DMCAでは、著作権局と議会図書館長が 3年ごとに、このひどく制限的な法律の適用除外を求める市民からの要望を検討することになっている。我々はセキュリティ研究、リミックス文化、脱獄(Jailbreak)などを保護してきた実績を踏まえ、この見直しに再び参加した。
今回の適用除外(PDF)は、以前より多くの点で改善されており、セキュリティ研究、アクセシビリティ、教育、保存、修理に勝利がもたらされた。今回の適用除外には、不必要で有害な制限が含まれているものの、Apple TVやFire Stickなどのビデオストリーミングデバイスの脱獄(Jailbreak)、自由ソフトウェアやオープンソースのライセンス条項違反を特定するための回避など、今回の裁定で図書館長が追加的自由(Freedom to Operate)を認めたことは歓迎したい。後者の適用除外はSoftware Freedom Conservancyの仲間が提唱したものだ。
修理に関しても適用除外の範囲が拡大し、あらゆる家電製品が対象となった(ただし、特定の車両システムやゲーム機器部品については若干の例外措置が講じられている)ため、メーカーはDMCAを利用して第三者による修理を妨害できなくなった。医療機器からボートまであらゆる機器の非メーカー修理を訴えてきたアドボカシー団体、修理団体が共同で勝ち取った勝利である。
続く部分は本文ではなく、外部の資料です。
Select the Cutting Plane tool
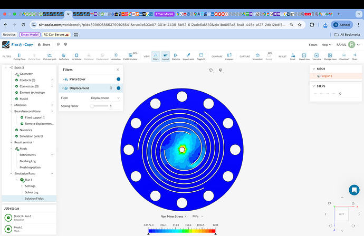 pos(18,56)
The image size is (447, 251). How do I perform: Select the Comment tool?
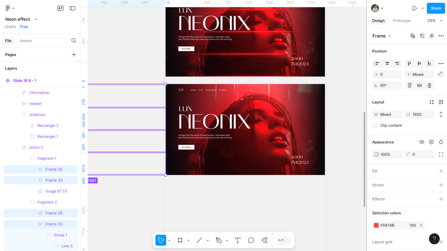251,240
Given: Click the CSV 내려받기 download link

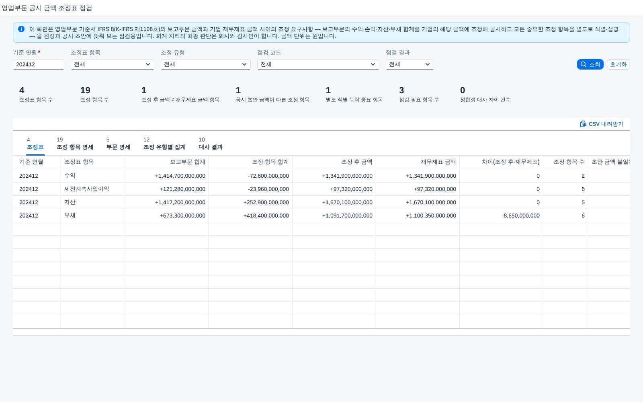Looking at the screenshot, I should (602, 124).
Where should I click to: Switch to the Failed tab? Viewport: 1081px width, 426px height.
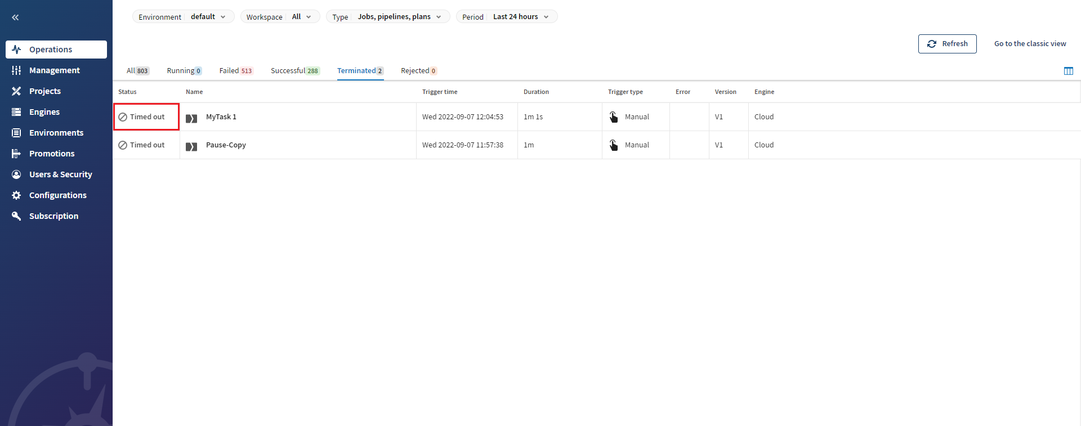(x=236, y=71)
だが極めて残念なのは、一般ユーザがデバイスのソフトウェアに非侵害的な改変(modifications)を加えられるようにすべきであるとの我々の要求が認められなかったことである。我々は以前、自動車やトラクターなどの車両を制御するソフトウェアを合法的に変更できるようにすべきだと提案し、それを認めさせた。テクノロジーのデフォルト機能では満足できないコミュニティが、新機能を追加したり、不要なスパイウェアを除去したりして、自らのニーズに合わせてカスタマイズできるようにすべきなのだ。
EFFは、デジタルカメラのソフトウェアを改造して写真家に新たな芸術的オプションを増やしたり、スマートゴミ箱にサードパーティ製のクリーニングカートリッジを使えるようにしたり、ドローンを飛行ではなくワイヤー操作できるようにカスタマイズしたり、デバイスのインターフェースを改良して(たとえば色盲ユーザのために)気が散らないようにしたりアクセスしやすくしたりするなど、権利侵害にあたらない改変(modification)の事例を規則見直しに際して提出した。我々が要求したように、修理に関する提要除外は家電製品全般に拡大されたものの、このような適法な改変はほとんど議論されることなく放置された。国家電気通信情報管理庁(NTIA)がデバイス機能の改変への適用免除を支持したものの、著作権局と議会図書館長はこれに反対した。
残念ながら、見直しプロセスには実質的な制限が存在している。図書館長は、誰かが回避行為を実施することを許可する事はできても、回避行為を実現するための技術の普及を禁止する法律自体を変更することができない。つまり、適用除外によって回避できるようになったとしても、回避するためのツールを提供する行為は依然として違法のままにされる可能性があるということである。回避する権利を真に意味あるものにするために、議会はこの制限を除去しなくてはならない。さらに言えば、議会はこの不必要かつ有害な法律を完全に廃止すべきなのである。